Saved data entries:
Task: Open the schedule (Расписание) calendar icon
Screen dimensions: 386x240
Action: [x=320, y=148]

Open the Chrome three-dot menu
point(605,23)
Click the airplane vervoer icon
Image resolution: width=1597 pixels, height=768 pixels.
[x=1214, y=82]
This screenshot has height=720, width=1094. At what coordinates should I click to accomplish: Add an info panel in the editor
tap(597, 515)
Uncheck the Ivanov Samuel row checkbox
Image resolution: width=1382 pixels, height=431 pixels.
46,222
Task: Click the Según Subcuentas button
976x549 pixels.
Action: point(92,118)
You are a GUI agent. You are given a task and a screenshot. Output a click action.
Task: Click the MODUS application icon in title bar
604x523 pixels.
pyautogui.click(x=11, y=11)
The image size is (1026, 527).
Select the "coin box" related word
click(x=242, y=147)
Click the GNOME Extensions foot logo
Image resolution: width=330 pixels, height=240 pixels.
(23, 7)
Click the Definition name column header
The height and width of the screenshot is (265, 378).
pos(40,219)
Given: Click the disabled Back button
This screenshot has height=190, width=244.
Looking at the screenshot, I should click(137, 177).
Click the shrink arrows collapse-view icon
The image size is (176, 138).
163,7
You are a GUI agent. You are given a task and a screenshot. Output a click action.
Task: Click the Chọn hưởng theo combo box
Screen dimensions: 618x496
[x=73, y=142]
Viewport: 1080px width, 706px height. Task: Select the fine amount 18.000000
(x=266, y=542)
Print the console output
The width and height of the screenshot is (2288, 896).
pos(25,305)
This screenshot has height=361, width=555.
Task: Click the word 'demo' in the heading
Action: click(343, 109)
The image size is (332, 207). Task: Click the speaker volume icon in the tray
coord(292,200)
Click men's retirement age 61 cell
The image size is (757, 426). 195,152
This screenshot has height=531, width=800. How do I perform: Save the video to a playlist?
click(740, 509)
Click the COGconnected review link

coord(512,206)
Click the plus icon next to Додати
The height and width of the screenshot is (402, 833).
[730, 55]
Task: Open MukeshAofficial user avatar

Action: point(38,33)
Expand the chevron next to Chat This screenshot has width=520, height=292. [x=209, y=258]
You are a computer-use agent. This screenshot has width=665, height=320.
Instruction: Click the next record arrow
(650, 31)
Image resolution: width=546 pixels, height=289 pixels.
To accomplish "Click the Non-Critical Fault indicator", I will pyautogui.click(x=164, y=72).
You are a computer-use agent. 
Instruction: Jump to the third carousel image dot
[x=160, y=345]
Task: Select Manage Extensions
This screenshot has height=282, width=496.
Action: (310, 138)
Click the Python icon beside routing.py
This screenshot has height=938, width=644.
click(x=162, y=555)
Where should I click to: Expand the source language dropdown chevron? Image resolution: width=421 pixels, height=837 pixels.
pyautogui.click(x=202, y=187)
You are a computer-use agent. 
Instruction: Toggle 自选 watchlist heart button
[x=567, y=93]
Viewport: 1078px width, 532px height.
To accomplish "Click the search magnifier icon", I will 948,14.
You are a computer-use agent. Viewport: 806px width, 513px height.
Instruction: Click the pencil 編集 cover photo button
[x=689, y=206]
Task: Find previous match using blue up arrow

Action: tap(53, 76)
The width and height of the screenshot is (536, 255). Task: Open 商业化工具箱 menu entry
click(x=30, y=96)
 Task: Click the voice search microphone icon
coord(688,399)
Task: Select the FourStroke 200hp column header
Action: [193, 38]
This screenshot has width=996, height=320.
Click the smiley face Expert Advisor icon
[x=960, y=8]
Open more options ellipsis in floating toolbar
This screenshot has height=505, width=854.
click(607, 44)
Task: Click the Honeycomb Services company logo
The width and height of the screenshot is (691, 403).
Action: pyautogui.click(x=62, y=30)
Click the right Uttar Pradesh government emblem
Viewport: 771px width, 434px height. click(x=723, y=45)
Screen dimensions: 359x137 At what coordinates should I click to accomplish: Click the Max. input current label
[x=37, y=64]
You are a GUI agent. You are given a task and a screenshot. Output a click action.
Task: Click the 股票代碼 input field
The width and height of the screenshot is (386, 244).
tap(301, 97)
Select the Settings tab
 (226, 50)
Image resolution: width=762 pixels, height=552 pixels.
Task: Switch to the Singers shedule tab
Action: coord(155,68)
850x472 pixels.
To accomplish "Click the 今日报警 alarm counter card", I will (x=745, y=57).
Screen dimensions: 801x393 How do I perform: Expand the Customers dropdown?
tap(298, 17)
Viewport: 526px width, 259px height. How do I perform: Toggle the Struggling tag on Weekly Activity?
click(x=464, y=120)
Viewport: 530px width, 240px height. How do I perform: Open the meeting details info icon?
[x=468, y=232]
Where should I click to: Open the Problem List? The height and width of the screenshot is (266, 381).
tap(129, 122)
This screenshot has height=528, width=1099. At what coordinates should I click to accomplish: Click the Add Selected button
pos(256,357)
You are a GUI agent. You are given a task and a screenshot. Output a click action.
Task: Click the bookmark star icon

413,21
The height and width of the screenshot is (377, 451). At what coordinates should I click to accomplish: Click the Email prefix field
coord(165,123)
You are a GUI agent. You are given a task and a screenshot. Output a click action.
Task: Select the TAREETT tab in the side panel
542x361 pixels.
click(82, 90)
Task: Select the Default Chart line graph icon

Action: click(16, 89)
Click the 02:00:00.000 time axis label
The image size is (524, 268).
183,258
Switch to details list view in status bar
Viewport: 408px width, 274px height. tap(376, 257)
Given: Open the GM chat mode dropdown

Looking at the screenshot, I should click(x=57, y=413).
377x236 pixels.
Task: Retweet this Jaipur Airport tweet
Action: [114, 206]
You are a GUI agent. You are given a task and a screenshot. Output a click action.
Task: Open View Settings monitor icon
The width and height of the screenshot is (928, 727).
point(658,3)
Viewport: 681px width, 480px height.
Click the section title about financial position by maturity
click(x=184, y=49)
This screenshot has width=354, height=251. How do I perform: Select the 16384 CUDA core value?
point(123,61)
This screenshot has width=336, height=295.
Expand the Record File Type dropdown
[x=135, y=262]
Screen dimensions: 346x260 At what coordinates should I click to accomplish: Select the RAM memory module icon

[EXERCISE]: Lines containing the string "will" are the ones to copy from the entries above.

[WRITTEN REPLY]:
To accomplish "Click the Non-Critical Fault indicator", I will pyautogui.click(x=164, y=72).
To accomplish "Click the search magnifier icon", I will 948,14.
To accomplish "Click the 今日报警 alarm counter card", I will (x=745, y=57).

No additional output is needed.